**Data supplied**

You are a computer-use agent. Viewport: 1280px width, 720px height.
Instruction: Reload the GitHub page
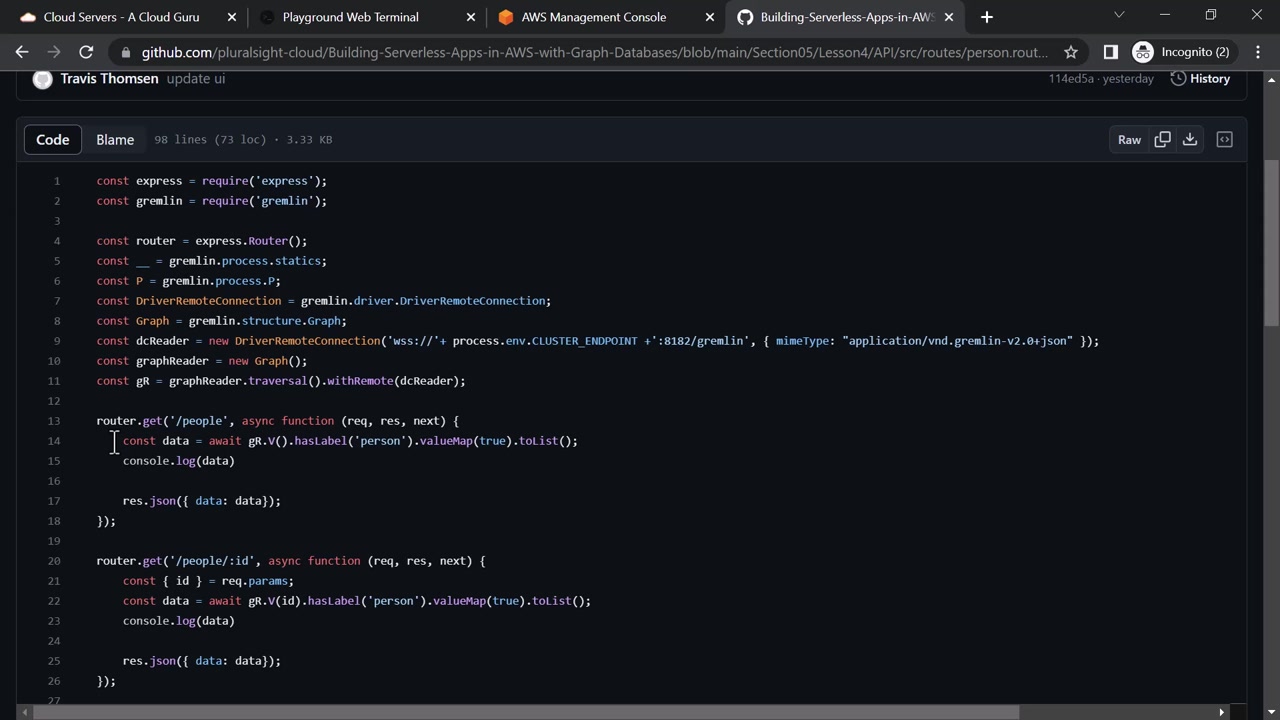(86, 52)
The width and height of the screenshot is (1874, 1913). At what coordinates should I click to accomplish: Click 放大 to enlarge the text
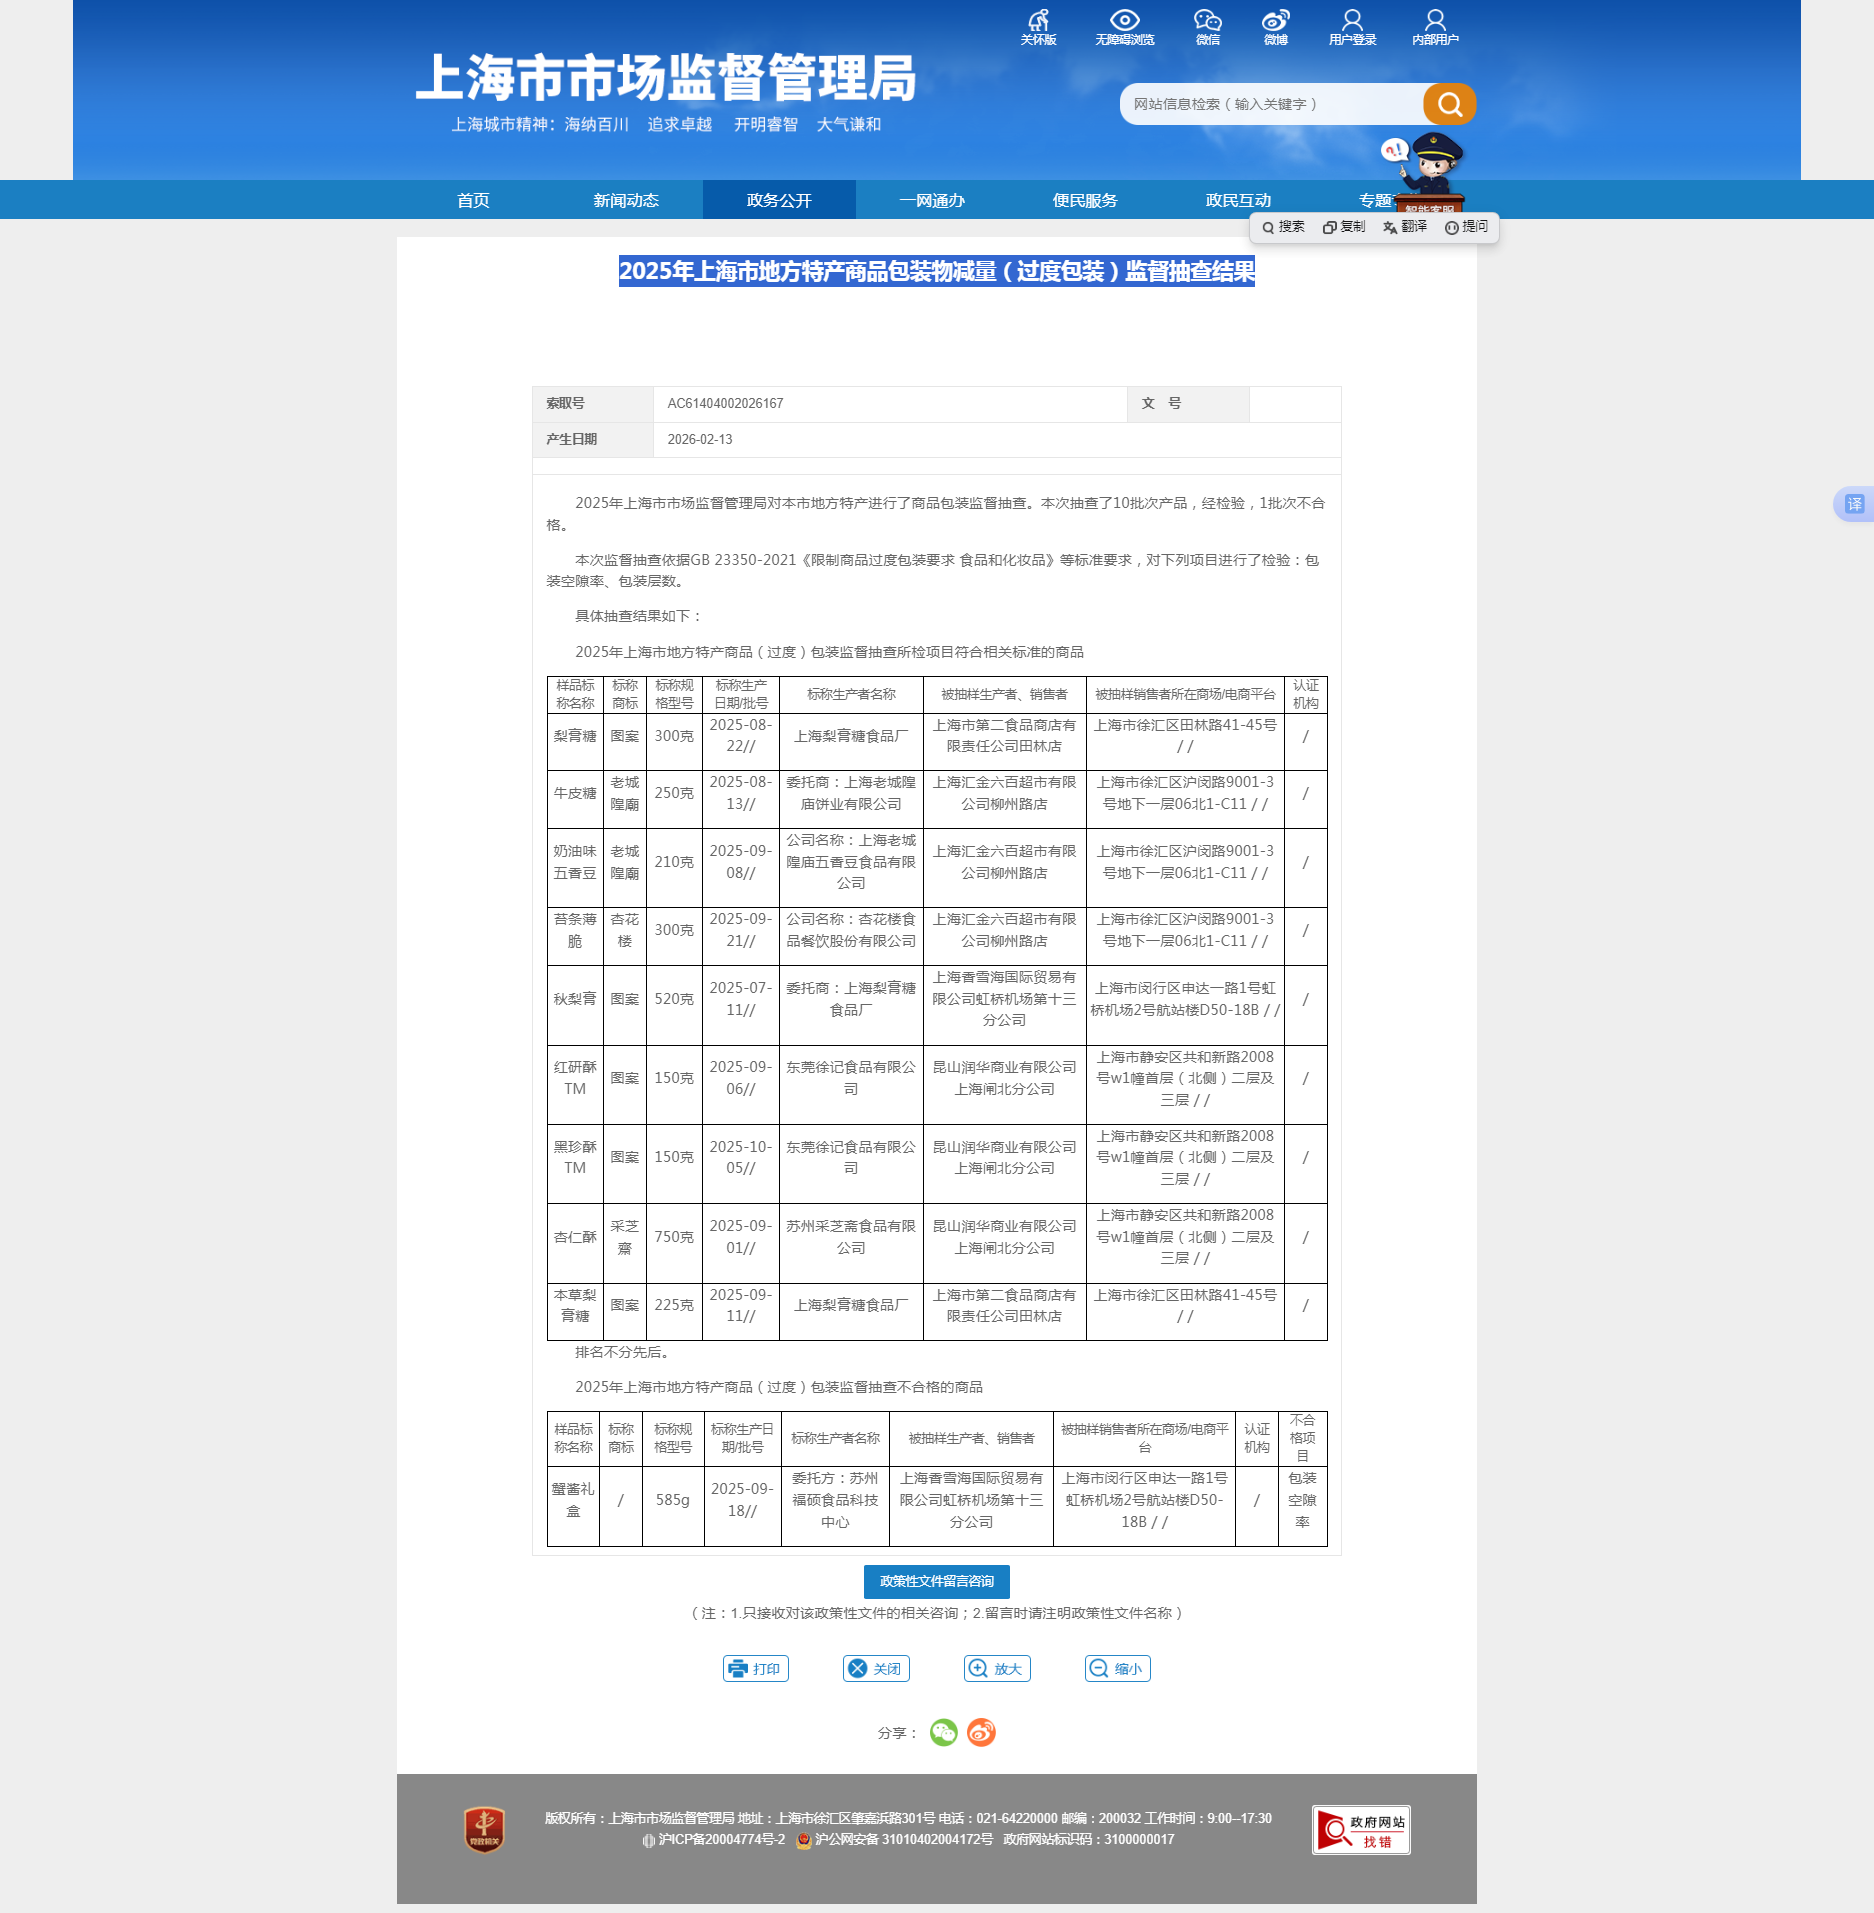(997, 1668)
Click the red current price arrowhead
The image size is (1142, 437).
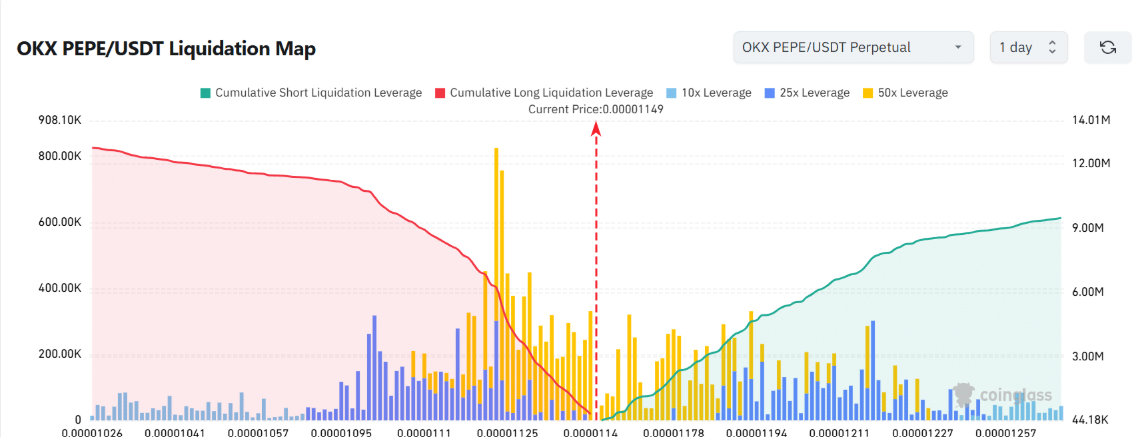pyautogui.click(x=596, y=128)
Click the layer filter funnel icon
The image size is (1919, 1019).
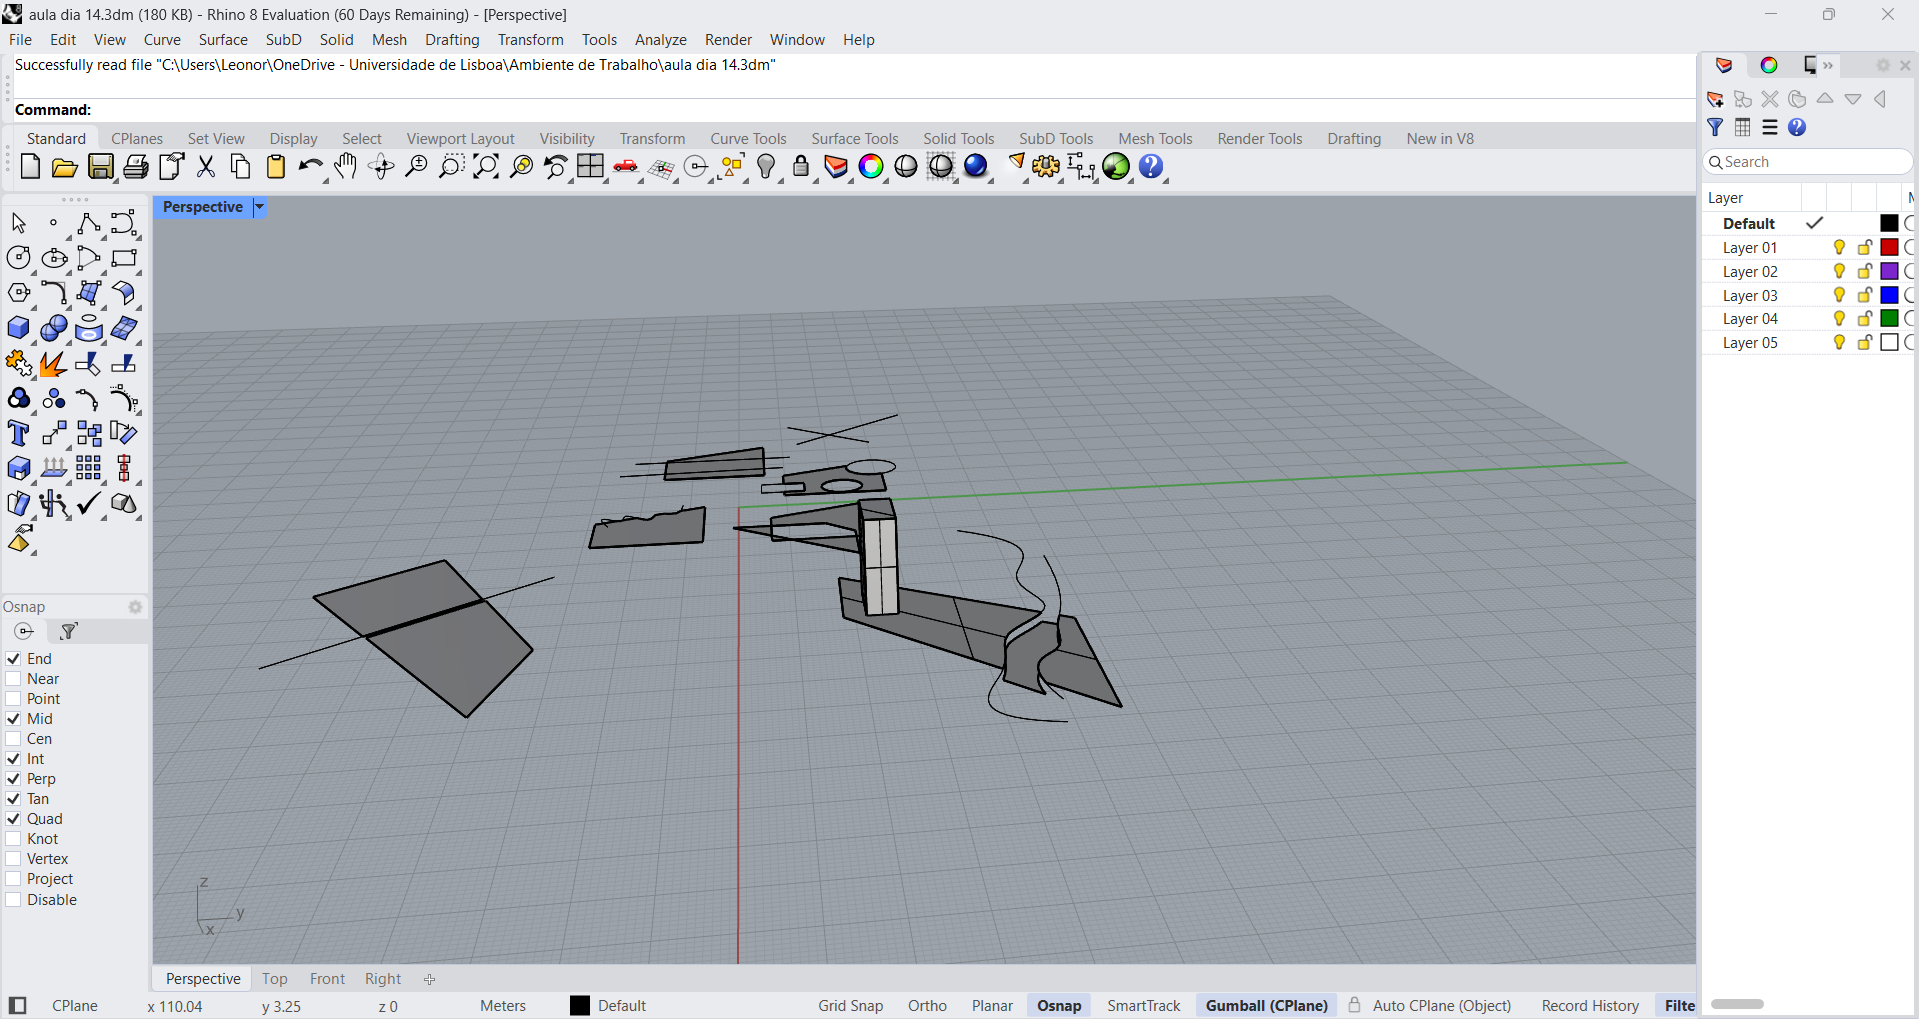click(1716, 127)
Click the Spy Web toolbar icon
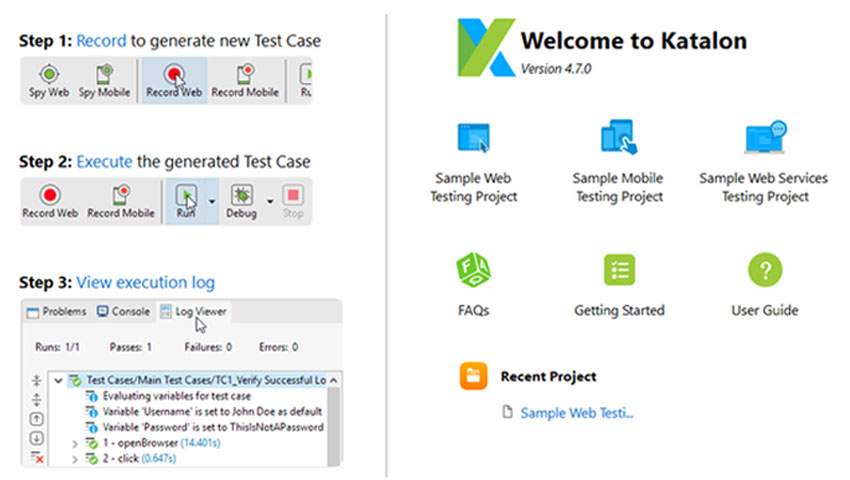This screenshot has height=480, width=850. (49, 75)
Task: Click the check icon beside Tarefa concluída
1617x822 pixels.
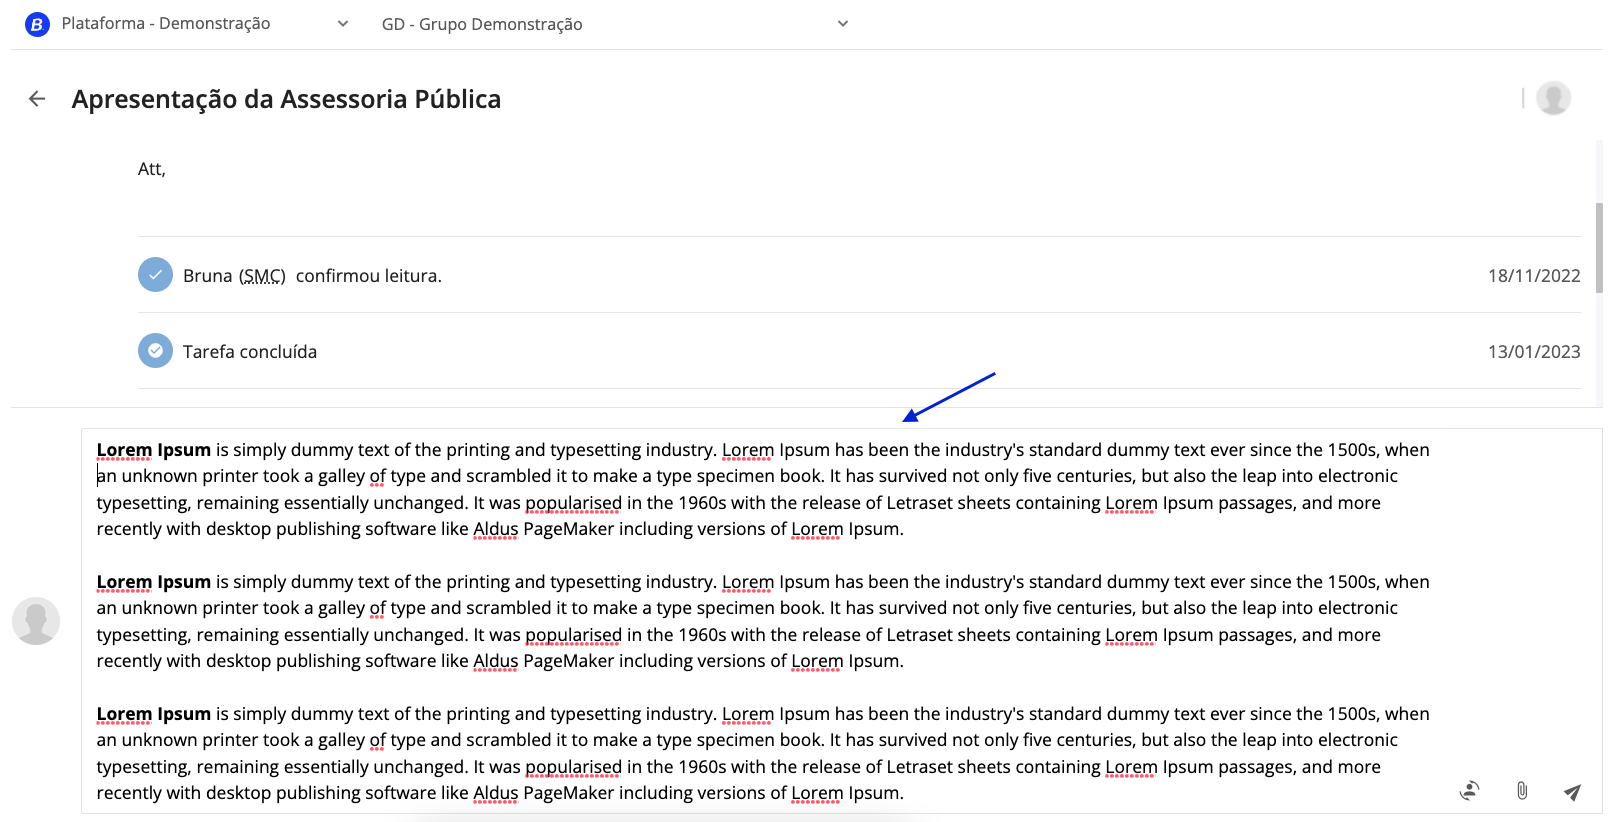Action: pos(155,351)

**Problem**
The entries above need to be transcribed word for word, and the pictures stay out.

**Written solution**
You are a computer-use agent. Viewport: 1280px width, 720px height.
Instruction: Reload the GitHub page
(86, 52)
The width and height of the screenshot is (1874, 1913). At what coordinates should I click to accomplish: Click 放大 to enlarge the text
(997, 1668)
Click the red current price arrowhead
The image size is (1142, 437).
pyautogui.click(x=596, y=128)
Click the layer filter funnel icon
The image size is (1919, 1019).
click(1716, 127)
Click the Spy Web toolbar icon
This screenshot has height=480, width=850. (49, 75)
Task: Click the check icon beside Tarefa concluída
1617x822 pixels.
Action: pos(155,351)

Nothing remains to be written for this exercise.